After 44 days without being able to sit down with the Duque administration, a meeting was possible but no agreement was reached.
The Colombian National Strike Committee (CNP) convoked Wednesday new protests for the next couple of months as they didn’t reach an agreement with Ivan Duque’s government.
“The government does not like the word negotiation,” President of the Unitary Workers’ Union (CUT) Diogenes Orjuela said.
The Colombian executive considers that many of the requirements requested by the CNP are beyond its powers, so they have stressed that it will not discuss issues that have to do with fundamental issues of the State, such as security and national defense policy.
After 44 days without being able to sit down with the Duque administration, a meeting was possible but no agreement was reached. For this reason, the coordinating group behind the nationwide protests decided to convene its next march for Feb. 21, rejecting Duque’s accusations of them being linked to violent armed groups.
"The CNP since its beginning, and to defend the strike and mobilizations, has stood for the defense of life and peace. In this context, we have defended the Havan peace agreements and have demanded their implementation and realization,” an official statement issued Wednesday reads.
In addition to the Feb. 21 mobilization, other dates have been scheduled for March 8, April 9, May 1, and June 8 and 9; and a national strike on March 25.
Protesters and organizations continue to strike against the policies implemented by Duque and the resurgence of violence in the country.
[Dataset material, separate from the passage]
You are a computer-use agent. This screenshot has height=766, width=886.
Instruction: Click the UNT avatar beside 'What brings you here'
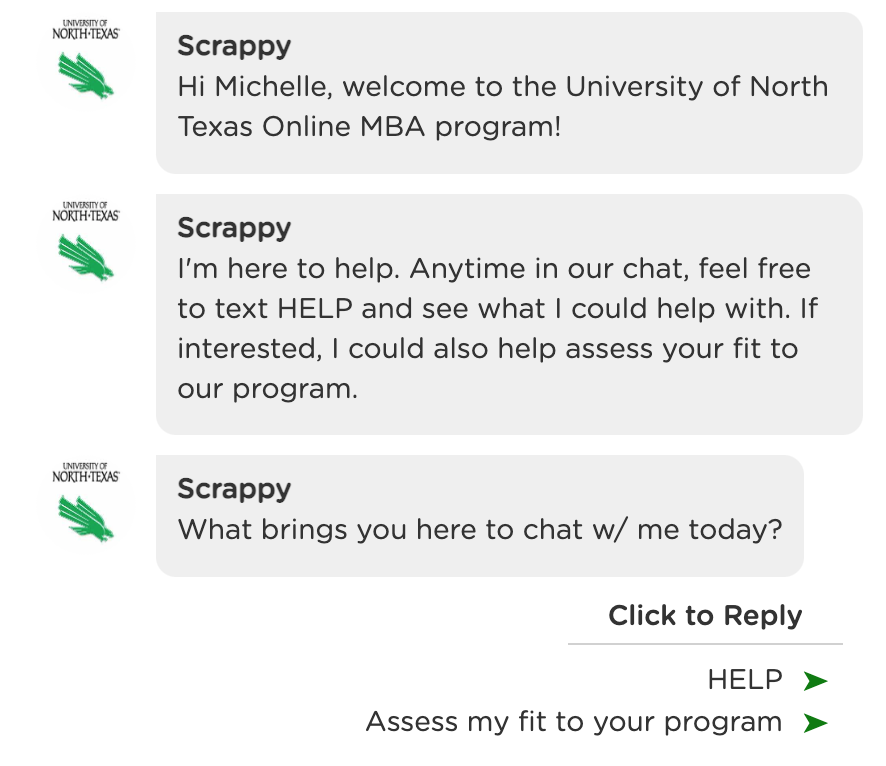[86, 502]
On Nov. 21, as millions of Colombians, took to the streets to hold the biggest protest against Duque since he came to power in Aug. 2018.
Besides being concerned about his government's little commitment to the Peace Agreements, the population rejects a neoliberal policy package which seeks to raise the compulsory retirement age, increase workers' contributions to the pension system, reduce the state's role in social security, lower the young people's minimum wage, among other things.
So far, however, the right-wing president has failed to consolidate a parliamentary majority willing to approve his proposals, which are often justified as if they were tools to "fight corruption."